Authentication: General gives you the choice of four different options for user authentication. Local, PAM, RADIUS, and LDAP authentication are all available to configure for Access Server.

User Authentication page.

Authenticating Users

Access Server provides four network protocols for authenticating users. Each of these vary in configuration requirements. It will be necessary to configure other settings dependent on the protocol chosen. Each of these protocols will have different databases containing the different user permissions and credentials. For more information about these protocols and how to configure these on the server's command line, read our Authentication options and command line configuration guide.

NOTE: If you have the Access Server configured as a Cluster, user specific settings (all settings for local authentication) will be stored in the MySQL database that you had provided.


By default, Access Server uses Local authentication. With Local auth, Access Server stores user information in a SQLite database included in the package at: /usr/local/openvpn_as/etc/db/userprop.db


There are no configuration options for PAM authentication. If you select PAM, the underlying OS will manage the PAM user credentials. However, there is a page reserved for PAM. Its only purpose is to enable the Access Server to use PAM authentication.


To use RADIUS, you must define two settings after selecting it here. You can configure which RADIUS method to use and you can add the server information. For more details, click here for information on the RADIUS page.


LDAP allows you to configure the Authentication protocol for Lightweight Directory Access Protocol (LDAP) and integrate with other user management systems. For more details, click here for information on the LDAP page.

Google Authenticator

You can enable authentication with Google Authenticator (GA) by choosing Yes. GA is a time-based one-time password authentication system that requires users to provide a single, one-time password with their other credentials in order to gain access to the server. It adds an additional layer of security.

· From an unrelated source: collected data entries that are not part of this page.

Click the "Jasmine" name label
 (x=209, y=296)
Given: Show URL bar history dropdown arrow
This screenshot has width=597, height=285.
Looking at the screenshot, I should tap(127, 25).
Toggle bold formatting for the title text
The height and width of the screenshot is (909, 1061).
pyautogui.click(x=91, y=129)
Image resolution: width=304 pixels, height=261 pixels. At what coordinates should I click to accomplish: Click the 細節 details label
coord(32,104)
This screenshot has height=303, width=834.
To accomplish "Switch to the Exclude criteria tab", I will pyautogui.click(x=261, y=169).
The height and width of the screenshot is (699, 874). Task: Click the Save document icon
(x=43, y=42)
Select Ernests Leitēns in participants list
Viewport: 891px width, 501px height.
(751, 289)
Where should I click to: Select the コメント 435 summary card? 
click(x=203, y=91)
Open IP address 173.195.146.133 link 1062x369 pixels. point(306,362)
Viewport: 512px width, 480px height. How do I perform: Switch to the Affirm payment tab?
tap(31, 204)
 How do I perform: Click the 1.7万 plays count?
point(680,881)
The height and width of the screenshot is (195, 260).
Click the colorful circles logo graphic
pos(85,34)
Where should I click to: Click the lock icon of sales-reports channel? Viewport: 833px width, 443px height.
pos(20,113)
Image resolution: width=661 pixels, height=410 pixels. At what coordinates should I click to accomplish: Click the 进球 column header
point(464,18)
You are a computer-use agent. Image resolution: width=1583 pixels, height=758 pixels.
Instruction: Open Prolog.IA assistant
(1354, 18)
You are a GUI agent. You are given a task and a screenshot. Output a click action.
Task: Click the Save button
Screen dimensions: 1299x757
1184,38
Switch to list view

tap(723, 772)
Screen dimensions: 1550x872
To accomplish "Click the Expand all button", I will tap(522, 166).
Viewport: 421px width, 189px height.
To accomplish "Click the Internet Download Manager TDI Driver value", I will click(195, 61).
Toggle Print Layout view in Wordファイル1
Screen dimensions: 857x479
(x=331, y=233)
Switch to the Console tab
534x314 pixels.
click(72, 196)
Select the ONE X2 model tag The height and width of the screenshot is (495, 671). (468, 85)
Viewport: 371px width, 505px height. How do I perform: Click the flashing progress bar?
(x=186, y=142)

Configure Google Authentication support:

Configure Google Authentication support

When you click on Yes, then Save Settings and Update Running Server, this enables an additional step when clients login to the CWS. After users enter their VPN credentials, they will be required to authenticate with a random, one-time password generated by GA. The user will need to download the GA mobile app on their mobile device, or use a GA browser extension

When a user logs in to the CWS, they will be redirected an additional page prior to accessing the client and profile downloads.

Google Authenticator Step:

Google Authenticator

This page provides a QR code the user must scan with either the mobile app or the browser extension. After scanning, GA will provide the user with a 6-digit code they can enter and hit Confirm Code to complete the login.

For more information about configuring Google Authenticator, please read Google Authenticator multi-factor authentication


Authentication: General is where you choose the the authentication method for users.